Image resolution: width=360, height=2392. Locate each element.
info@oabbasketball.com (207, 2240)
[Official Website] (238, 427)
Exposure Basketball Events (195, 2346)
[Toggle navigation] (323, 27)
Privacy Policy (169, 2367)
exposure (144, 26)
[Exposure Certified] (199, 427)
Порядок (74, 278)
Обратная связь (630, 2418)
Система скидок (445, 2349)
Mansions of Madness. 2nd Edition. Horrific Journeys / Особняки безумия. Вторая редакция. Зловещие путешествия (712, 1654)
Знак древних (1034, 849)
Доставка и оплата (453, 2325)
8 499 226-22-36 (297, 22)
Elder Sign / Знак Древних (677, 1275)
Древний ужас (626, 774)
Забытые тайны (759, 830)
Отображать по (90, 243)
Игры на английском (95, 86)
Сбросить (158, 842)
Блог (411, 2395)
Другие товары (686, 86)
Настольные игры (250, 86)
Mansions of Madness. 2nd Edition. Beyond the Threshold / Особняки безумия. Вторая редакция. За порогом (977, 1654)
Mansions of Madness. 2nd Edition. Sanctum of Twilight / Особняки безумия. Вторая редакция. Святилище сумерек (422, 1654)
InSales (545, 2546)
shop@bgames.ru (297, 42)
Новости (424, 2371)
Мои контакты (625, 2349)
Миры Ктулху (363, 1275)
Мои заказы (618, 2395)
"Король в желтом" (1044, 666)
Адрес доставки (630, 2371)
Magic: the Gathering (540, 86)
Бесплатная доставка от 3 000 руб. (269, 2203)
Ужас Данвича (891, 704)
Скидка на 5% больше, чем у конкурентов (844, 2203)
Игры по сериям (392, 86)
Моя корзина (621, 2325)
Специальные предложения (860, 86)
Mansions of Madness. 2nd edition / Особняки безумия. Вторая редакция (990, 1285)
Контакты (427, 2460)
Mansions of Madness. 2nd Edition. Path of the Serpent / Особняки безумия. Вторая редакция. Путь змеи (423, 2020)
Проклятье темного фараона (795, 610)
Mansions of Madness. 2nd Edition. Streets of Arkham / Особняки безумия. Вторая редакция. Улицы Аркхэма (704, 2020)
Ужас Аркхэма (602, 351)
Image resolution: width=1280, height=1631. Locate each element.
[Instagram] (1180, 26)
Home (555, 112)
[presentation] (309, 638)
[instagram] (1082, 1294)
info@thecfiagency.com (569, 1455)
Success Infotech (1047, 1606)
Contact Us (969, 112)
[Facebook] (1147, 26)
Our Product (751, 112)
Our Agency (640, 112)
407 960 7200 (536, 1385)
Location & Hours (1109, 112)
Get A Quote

+-------+

What needs to be done
The line with "Моя корзина (621, 2325)" and all lines after it through the end of the data above: write these out exactly and add nothing.

Response to this exercise
Моя корзина (621, 2325)
Специальные предложения (860, 86)
Mansions of Madness. 2nd edition / Особняки безумия. Вторая редакция (990, 1285)
Контакты (427, 2460)
Mansions of Madness. 2nd Edition. Path of the Serpent / Особняки безумия. Вторая редакция. Путь змеи (423, 2020)
Проклятье темного фараона (795, 610)
Mansions of Madness. 2nd Edition. Streets of Arkham / Особняки безумия. Вторая редакция. Улицы Аркхэма (704, 2020)
Ужас Аркхэма (602, 351)
Image resolution: width=1280, height=1631. Locate each element.
[Instagram] (1180, 26)
Home (555, 112)
[presentation] (309, 638)
[instagram] (1082, 1294)
info@thecfiagency.com (569, 1455)
Success Infotech (1047, 1606)
Contact Us (969, 112)
[Facebook] (1147, 26)
Our Product (751, 112)
Our Agency (640, 112)
407 960 7200 (536, 1385)
Location & Hours (1109, 112)
Get A Quote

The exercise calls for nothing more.